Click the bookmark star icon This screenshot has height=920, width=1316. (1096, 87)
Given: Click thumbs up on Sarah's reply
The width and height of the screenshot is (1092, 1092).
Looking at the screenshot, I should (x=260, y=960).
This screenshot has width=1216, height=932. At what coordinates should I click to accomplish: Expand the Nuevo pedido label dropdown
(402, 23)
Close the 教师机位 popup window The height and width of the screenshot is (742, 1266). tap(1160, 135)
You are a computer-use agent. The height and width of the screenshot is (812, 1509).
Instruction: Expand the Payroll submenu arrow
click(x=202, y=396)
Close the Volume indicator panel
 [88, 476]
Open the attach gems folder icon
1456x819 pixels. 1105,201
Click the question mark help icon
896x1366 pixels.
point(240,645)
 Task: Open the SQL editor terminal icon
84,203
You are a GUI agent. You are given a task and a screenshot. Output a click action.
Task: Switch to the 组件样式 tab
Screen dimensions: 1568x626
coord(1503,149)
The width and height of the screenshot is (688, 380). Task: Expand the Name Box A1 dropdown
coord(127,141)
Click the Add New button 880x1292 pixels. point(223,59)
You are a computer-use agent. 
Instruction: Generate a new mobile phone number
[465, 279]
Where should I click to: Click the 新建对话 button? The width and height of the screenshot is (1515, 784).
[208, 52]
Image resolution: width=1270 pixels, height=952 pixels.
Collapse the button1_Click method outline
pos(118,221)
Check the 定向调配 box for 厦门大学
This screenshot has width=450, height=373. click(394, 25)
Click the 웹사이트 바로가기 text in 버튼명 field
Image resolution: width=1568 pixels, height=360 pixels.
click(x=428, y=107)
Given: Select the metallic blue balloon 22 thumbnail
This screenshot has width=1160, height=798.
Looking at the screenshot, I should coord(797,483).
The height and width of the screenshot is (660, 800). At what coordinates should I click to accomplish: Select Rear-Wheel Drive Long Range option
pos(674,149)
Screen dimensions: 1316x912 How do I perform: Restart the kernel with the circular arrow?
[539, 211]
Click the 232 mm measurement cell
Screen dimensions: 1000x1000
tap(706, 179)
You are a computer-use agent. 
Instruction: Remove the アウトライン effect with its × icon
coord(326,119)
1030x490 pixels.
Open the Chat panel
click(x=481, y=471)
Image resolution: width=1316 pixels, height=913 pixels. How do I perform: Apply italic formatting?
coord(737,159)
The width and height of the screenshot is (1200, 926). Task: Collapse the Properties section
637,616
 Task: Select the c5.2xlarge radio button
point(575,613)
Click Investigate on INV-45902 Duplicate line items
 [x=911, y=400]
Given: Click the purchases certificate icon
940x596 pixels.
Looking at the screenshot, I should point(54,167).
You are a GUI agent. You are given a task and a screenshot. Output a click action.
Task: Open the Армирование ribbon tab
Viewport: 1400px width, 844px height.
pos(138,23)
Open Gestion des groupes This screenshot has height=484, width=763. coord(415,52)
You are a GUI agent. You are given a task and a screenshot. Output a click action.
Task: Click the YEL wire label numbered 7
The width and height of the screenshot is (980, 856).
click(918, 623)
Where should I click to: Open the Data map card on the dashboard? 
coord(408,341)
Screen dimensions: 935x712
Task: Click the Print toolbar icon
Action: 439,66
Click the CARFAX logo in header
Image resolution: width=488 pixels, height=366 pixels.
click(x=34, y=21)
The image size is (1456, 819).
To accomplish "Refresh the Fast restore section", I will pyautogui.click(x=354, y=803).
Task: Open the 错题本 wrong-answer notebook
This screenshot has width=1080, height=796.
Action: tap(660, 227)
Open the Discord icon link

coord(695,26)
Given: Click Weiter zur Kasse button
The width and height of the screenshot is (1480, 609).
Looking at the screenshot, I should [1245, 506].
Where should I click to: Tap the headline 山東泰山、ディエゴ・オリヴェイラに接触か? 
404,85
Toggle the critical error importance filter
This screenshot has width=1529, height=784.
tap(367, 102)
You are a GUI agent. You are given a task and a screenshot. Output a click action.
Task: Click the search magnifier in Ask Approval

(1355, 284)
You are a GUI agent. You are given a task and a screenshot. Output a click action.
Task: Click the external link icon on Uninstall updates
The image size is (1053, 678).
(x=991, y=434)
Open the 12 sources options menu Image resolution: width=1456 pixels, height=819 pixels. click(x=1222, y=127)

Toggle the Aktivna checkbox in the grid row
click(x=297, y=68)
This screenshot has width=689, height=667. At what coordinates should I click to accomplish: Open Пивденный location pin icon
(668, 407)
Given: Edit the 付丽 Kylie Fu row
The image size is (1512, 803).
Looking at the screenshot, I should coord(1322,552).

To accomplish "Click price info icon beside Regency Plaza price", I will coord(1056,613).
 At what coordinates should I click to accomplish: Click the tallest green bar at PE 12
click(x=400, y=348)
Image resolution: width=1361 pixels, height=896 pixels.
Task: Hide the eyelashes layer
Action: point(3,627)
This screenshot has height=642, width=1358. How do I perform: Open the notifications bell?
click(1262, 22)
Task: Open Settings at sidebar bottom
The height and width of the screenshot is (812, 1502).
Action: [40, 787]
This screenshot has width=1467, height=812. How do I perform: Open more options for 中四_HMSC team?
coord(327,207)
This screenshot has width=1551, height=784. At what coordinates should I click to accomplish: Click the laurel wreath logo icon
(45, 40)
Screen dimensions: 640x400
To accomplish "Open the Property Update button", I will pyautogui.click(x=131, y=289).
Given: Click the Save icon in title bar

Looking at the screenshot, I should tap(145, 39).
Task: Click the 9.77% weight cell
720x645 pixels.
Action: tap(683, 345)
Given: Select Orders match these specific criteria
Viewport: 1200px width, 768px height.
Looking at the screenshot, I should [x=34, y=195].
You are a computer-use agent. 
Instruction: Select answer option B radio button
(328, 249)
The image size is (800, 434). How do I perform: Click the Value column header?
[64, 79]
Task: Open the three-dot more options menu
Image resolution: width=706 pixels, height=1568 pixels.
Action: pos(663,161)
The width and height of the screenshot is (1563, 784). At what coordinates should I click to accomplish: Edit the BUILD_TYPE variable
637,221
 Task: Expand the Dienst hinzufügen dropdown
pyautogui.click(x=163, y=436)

• _Do this_: Rewrite every item, putting "Command" wherever "Instruction" appears and leaving everything else unchanged.

• _Full answer_:
Click the bookmark star icon This screenshot has height=920, width=1316. (1096, 87)
Given: Click thumbs up on Sarah's reply
The width and height of the screenshot is (1092, 1092).
Looking at the screenshot, I should (x=260, y=960).
This screenshot has width=1216, height=932. At what coordinates should I click to accomplish: Expand the Nuevo pedido label dropdown
(402, 23)
Close the 教师机位 popup window The height and width of the screenshot is (742, 1266). tap(1160, 135)
You are a computer-use agent. The height and width of the screenshot is (812, 1509).
Command: Expand the Payroll submenu arrow
click(x=202, y=396)
Close the Volume indicator panel
 [88, 476]
Open the attach gems folder icon
1456x819 pixels. 1105,201
Click the question mark help icon
896x1366 pixels.
point(240,645)
 Task: Open the SQL editor terminal icon
84,203
You are a GUI agent. You are given a task and a screenshot. Output a click action.
Task: Switch to the 组件样式 tab
Screen dimensions: 1568x626
coord(1503,149)
The width and height of the screenshot is (688, 380). Task: Expand the Name Box A1 dropdown
coord(127,141)
Click the Add New button 880x1292 pixels. point(223,59)
You are a computer-use agent. 
Command: Generate a new mobile phone number
[465, 279]
Where should I click to: Click the 新建对话 button? The width and height of the screenshot is (1515, 784).
[208, 52]
Image resolution: width=1270 pixels, height=952 pixels.
Collapse the button1_Click method outline
pos(118,221)
Check the 定向调配 box for 厦门大学
This screenshot has width=450, height=373. click(394, 25)
Click the 웹사이트 바로가기 text in 버튼명 field
Image resolution: width=1568 pixels, height=360 pixels.
click(x=428, y=107)
Given: Select the metallic blue balloon 22 thumbnail
This screenshot has width=1160, height=798.
Looking at the screenshot, I should coord(797,483).
The height and width of the screenshot is (660, 800). At what coordinates should I click to accomplish: Select Rear-Wheel Drive Long Range option
pos(674,149)
Screen dimensions: 1316x912 How do I perform: Restart the kernel with the circular arrow?
[539, 211]
Click the 232 mm measurement cell
Screen dimensions: 1000x1000
tap(706, 179)
You are a computer-use agent. 
Command: Remove the アウトライン effect with its × icon
coord(326,119)
1030x490 pixels.
Open the Chat panel
click(x=481, y=471)
Image resolution: width=1316 pixels, height=913 pixels. How do I perform: Apply italic formatting?
coord(737,159)
The width and height of the screenshot is (1200, 926). Task: Collapse the Properties section
637,616
 Task: Select the c5.2xlarge radio button
point(575,613)
Click Investigate on INV-45902 Duplicate line items
 [x=911, y=400]
Given: Click the purchases certificate icon
940x596 pixels.
Looking at the screenshot, I should point(54,167).
You are a GUI agent. You are given a task and a screenshot. Output a click action.
Task: Open the Армирование ribbon tab
Viewport: 1400px width, 844px height.
pos(138,23)
Open Gestion des groupes This screenshot has height=484, width=763. coord(415,52)
You are a GUI agent. You are given a task and a screenshot. Output a click action.
Task: Click the YEL wire label numbered 7
The width and height of the screenshot is (980, 856).
click(918, 623)
Where should I click to: Open the Data map card on the dashboard? 
coord(408,341)
Screen dimensions: 935x712
Task: Click the Print toolbar icon
Action: 439,66
Click the CARFAX logo in header
Image resolution: width=488 pixels, height=366 pixels.
click(x=34, y=21)
The image size is (1456, 819).
To accomplish "Refresh the Fast restore section", I will pyautogui.click(x=354, y=803).
Task: Open the 错题本 wrong-answer notebook
This screenshot has width=1080, height=796.
Action: tap(660, 227)
Open the Discord icon link

coord(695,26)
Given: Click Weiter zur Kasse button
The width and height of the screenshot is (1480, 609).
Looking at the screenshot, I should [1245, 506].
Where should I click to: Tap the headline 山東泰山、ディエゴ・オリヴェイラに接触か? 
404,85
Toggle the critical error importance filter
This screenshot has width=1529, height=784.
tap(367, 102)
You are a GUI agent. You are given a task and a screenshot. Output a click action.
Task: Click the search magnifier in Ask Approval

(1355, 284)
You are a GUI agent. You are given a task and a screenshot. Output a click action.
Task: Click the external link icon on Uninstall updates
The image size is (1053, 678).
(x=991, y=434)
Open the 12 sources options menu Image resolution: width=1456 pixels, height=819 pixels. click(x=1222, y=127)

Toggle the Aktivna checkbox in the grid row
click(x=297, y=68)
This screenshot has width=689, height=667. At what coordinates should I click to accomplish: Open Пивденный location pin icon
(668, 407)
Given: Edit the 付丽 Kylie Fu row
The image size is (1512, 803).
Looking at the screenshot, I should coord(1322,552).

To accomplish "Click price info icon beside Regency Plaza price", I will coord(1056,613).
 At what coordinates should I click to accomplish: Click the tallest green bar at PE 12
click(x=400, y=348)
Image resolution: width=1361 pixels, height=896 pixels.
Task: Hide the eyelashes layer
Action: point(3,627)
This screenshot has height=642, width=1358. How do I perform: Open the notifications bell?
click(1262, 22)
Task: Open Settings at sidebar bottom
The height and width of the screenshot is (812, 1502).
Action: [40, 787]
This screenshot has width=1467, height=812. How do I perform: Open more options for 中四_HMSC team?
coord(327,207)
This screenshot has width=1551, height=784. At what coordinates should I click to accomplish: Click the laurel wreath logo icon
(45, 40)
Screen dimensions: 640x400
To accomplish "Open the Property Update button", I will pyautogui.click(x=131, y=289).
Given: Click the Save icon in title bar

Looking at the screenshot, I should tap(145, 39).
Task: Click the 9.77% weight cell
720x645 pixels.
Action: tap(683, 345)
Given: Select Orders match these specific criteria
Viewport: 1200px width, 768px height.
Looking at the screenshot, I should [x=34, y=195].
You are a computer-use agent. 
Command: Select answer option B radio button
(328, 249)
The image size is (800, 434). How do I perform: Click the Value column header?
[64, 79]
Task: Open the three-dot more options menu
Image resolution: width=706 pixels, height=1568 pixels.
Action: pos(663,161)
The width and height of the screenshot is (1563, 784). At what coordinates should I click to accomplish: Edit the BUILD_TYPE variable
637,221
 Task: Expand the Dienst hinzufügen dropdown
pyautogui.click(x=163, y=436)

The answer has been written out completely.